My question is, if I import reportlab into python - do I have to abide by BSD or GPL license?

IANAL. You have to abide by the licenses of all the packages you're using.
However, most would say if you only use the public API of those libraries, and they could theoretically be swapped out for other libraries implementing the same API, your code does not fall under the GPL, only any modifications you make to those libraries.
This is the point of view taken by the Linux kernel development community, for example.
Edit: After looking at the site of reportlab, it is clear that if you don't use the PyXML parser then you're only bound by the BSD license, as you're not using any GPL'd code.
Also, the question was raised in the comments whether your code is affected by the GPL if you don't distribute any GPL'd packages because the GPL primarily deals with modification of the code under the license and redistribution of that code. The answer is that if your code is a derivative work of the GPL'd code, you have to license your code under the GPL whether or not you're redistributing the original GPL'd code.
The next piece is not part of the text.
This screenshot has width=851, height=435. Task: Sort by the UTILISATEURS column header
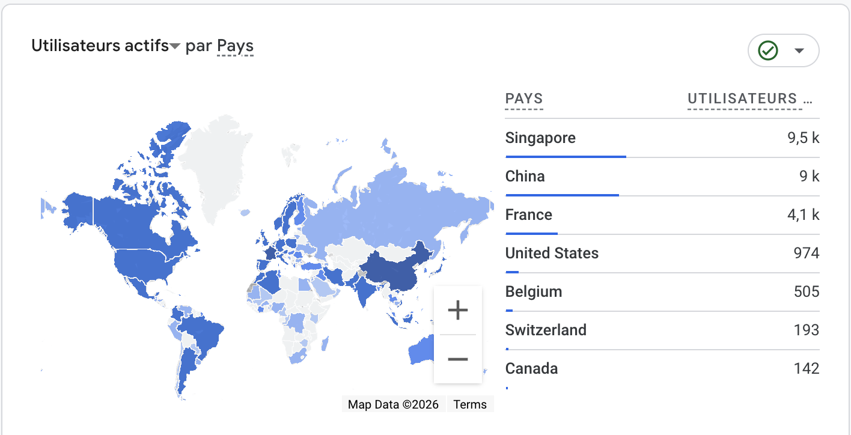[x=743, y=99]
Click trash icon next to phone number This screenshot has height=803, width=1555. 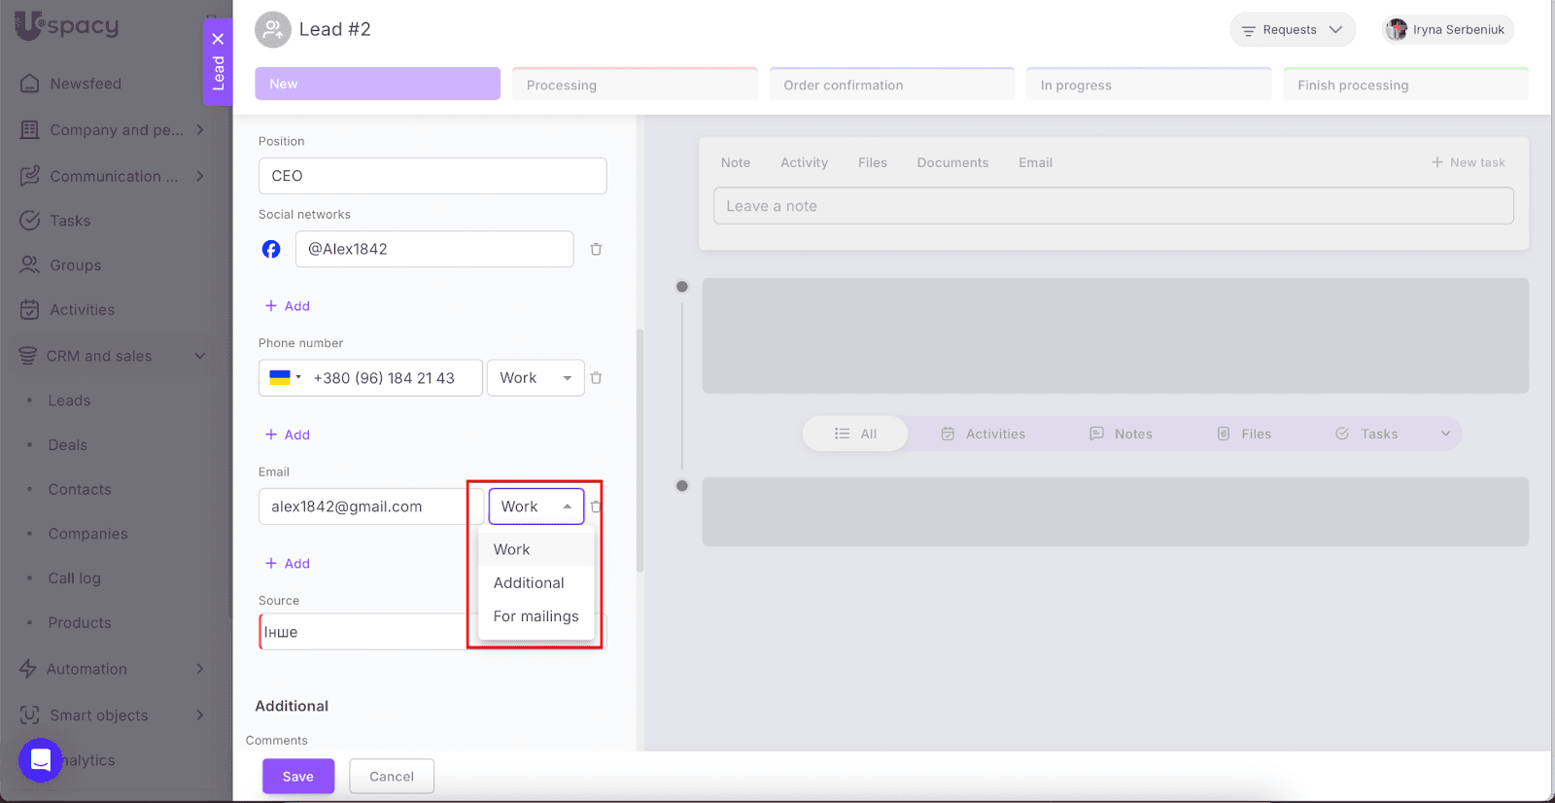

IANAL. From section 1.3 of the reportlab page here:reportlab licensing you can see they want you to talk to them about a commercial license.
GPL code when linked to BSD code requires you to license the BSD code under GPL - I'm talking static linking here. Dynamic linking to GPLed code is not allowed by non-GPL software - in fact, this is the reason for the existence of the LGPL license which allows dynamic linking from non-(L)GPL code. There is also an exception in the glibc license because they want you to be able to build commercial software with it.
The Linux Kernel developers do not all agree on all aspects of linking issues. If you're building against a standard API (POSIX) then it seems obvious you don't need to be GPL. But their arguments go deeper than that, so I don't think there is a direct comparison.
From the link above: "yRXP, our XML parser, is under the GNU General Public License. This is because the RXP parser underneath it is under this license. If you want to use pyRXP in a closed source project, you have to negotiate with us." This suggests they own pyRPX and can give or sell you a different license for it.
That's similar to the pyQT issue. You can make GPLed software with it, but for commercial stuff you need to pay up. Unless you want to make a commercial product that is GPLed of course.

IANAL either, but I think it doesn't even come into play as long as you are not going to distribute the other software as well. For example, if you just tell your users "you have to install pyRXP in order to use this" (maybe easier if you make that "reportlab"), I think the GPL does not apply to your own code.
EDIT: While there is no problem with using the reportlab toolkit in this particular case, the above interpretation does not seem to be correct (see agf's comments on this answer below, as well as his own answer)
Note that the reportlab toolkit (although it's by the same company "ReportLab") doesn't necessarily use pyRXP. They are two different things, each with it's own license.
Looking at reportlab's source code, in reportlab.lib.rparsexml, it seems that pyRXP is only imported if it is installed (separately, because it is not included), and it uses another xml parser if pyRXP is not available. (I guess this is their way of allowing pyRXP to be used, and still keeping reportlab under BSD license)
But maybe you'd best ask on the reportlab mailing list...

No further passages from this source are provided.